* _Directions for this task_
Write out the listing again, exactly as it appears below.

* _Records for processing_
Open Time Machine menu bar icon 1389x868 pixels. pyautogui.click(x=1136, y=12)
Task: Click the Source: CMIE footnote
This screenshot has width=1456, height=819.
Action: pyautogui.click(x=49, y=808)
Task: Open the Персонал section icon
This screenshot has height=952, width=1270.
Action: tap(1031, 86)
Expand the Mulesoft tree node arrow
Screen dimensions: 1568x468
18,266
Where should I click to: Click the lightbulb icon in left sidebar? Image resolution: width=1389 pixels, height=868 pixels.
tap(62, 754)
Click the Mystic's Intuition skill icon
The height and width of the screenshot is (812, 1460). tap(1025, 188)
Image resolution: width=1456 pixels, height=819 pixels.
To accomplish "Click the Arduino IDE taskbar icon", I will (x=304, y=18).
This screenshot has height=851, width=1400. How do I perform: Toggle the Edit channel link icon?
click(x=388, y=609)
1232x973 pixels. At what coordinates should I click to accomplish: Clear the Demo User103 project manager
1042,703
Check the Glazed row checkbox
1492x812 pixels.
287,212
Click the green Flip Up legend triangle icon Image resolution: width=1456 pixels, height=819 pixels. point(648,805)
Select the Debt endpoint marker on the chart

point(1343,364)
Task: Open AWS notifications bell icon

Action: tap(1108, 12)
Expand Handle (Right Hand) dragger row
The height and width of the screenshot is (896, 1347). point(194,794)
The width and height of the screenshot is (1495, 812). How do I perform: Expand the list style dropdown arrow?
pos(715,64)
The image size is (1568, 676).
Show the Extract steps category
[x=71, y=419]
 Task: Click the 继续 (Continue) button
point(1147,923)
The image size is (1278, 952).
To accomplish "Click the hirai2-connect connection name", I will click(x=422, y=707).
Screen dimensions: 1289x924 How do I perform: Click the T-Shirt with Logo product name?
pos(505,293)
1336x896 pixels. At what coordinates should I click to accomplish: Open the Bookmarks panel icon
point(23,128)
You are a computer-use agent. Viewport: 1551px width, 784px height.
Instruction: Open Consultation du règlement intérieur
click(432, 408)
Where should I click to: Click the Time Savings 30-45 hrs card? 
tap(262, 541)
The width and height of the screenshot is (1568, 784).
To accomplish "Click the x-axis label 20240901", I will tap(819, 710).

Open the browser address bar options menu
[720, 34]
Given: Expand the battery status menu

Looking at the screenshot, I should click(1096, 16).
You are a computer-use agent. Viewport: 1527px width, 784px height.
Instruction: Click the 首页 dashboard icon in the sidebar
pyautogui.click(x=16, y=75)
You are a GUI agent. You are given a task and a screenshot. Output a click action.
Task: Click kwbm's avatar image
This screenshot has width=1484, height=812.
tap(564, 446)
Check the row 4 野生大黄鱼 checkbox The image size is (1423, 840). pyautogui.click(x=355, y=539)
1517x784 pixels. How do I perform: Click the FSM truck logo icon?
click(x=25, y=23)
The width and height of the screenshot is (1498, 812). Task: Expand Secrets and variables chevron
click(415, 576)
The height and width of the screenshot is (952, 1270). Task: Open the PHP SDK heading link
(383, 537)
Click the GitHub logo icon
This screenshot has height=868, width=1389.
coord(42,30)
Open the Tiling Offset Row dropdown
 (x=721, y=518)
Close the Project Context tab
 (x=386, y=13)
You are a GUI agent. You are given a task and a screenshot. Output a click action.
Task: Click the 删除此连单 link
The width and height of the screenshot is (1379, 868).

* _Response to this task_
Open Time Machine menu bar icon 1389x868 pixels. pyautogui.click(x=1136, y=12)
Task: Click the Source: CMIE footnote
This screenshot has width=1456, height=819.
Action: pyautogui.click(x=49, y=808)
Task: Open the Персонал section icon
This screenshot has height=952, width=1270.
Action: tap(1031, 86)
Expand the Mulesoft tree node arrow
Screen dimensions: 1568x468
18,266
Where should I click to: Click the lightbulb icon in left sidebar? Image resolution: width=1389 pixels, height=868 pixels.
tap(62, 754)
Click the Mystic's Intuition skill icon
The height and width of the screenshot is (812, 1460). tap(1025, 188)
Image resolution: width=1456 pixels, height=819 pixels.
To accomplish "Click the Arduino IDE taskbar icon", I will (x=304, y=18).
This screenshot has height=851, width=1400. How do I perform: Toggle the Edit channel link icon?
click(x=388, y=609)
1232x973 pixels. At what coordinates should I click to accomplish: Clear the Demo User103 project manager
1042,703
Check the Glazed row checkbox
1492x812 pixels.
287,212
Click the green Flip Up legend triangle icon Image resolution: width=1456 pixels, height=819 pixels. point(648,805)
Select the Debt endpoint marker on the chart

point(1343,364)
Task: Open AWS notifications bell icon

Action: tap(1108, 12)
Expand Handle (Right Hand) dragger row
The height and width of the screenshot is (896, 1347). point(194,794)
The width and height of the screenshot is (1495, 812). How do I perform: Expand the list style dropdown arrow?
pos(715,64)
The image size is (1568, 676).
Show the Extract steps category
[x=71, y=419]
 Task: Click the 继续 (Continue) button
point(1147,923)
The image size is (1278, 952).
To accomplish "Click the hirai2-connect connection name", I will click(x=422, y=707).
Screen dimensions: 1289x924 How do I perform: Click the T-Shirt with Logo product name?
pos(505,293)
1336x896 pixels. At what coordinates should I click to accomplish: Open the Bookmarks panel icon
point(23,128)
You are a computer-use agent. Viewport: 1551px width, 784px height.
Instruction: Open Consultation du règlement intérieur
click(432, 408)
Where should I click to: Click the Time Savings 30-45 hrs card? 
tap(262, 541)
The width and height of the screenshot is (1568, 784).
To accomplish "Click the x-axis label 20240901", I will tap(819, 710).

Open the browser address bar options menu
[720, 34]
Given: Expand the battery status menu

Looking at the screenshot, I should click(1096, 16).
You are a computer-use agent. Viewport: 1527px width, 784px height.
Instruction: Click the 首页 dashboard icon in the sidebar
pyautogui.click(x=16, y=75)
You are a GUI agent. You are given a task and a screenshot. Output a click action.
Task: Click kwbm's avatar image
This screenshot has width=1484, height=812.
tap(564, 446)
Check the row 4 野生大黄鱼 checkbox The image size is (1423, 840). pyautogui.click(x=355, y=539)
1517x784 pixels. How do I perform: Click the FSM truck logo icon?
click(x=25, y=23)
The width and height of the screenshot is (1498, 812). Task: Expand Secrets and variables chevron
click(415, 576)
The height and width of the screenshot is (952, 1270). Task: Open the PHP SDK heading link
(383, 537)
Click the GitHub logo icon
This screenshot has height=868, width=1389.
coord(42,30)
Open the Tiling Offset Row dropdown
 (x=721, y=518)
Close the Project Context tab
 (x=386, y=13)
You are a GUI agent. You are given a task and a screenshot. Output a click action.
Task: Click the 删除此连单 link
The width and height of the screenshot is (1379, 868).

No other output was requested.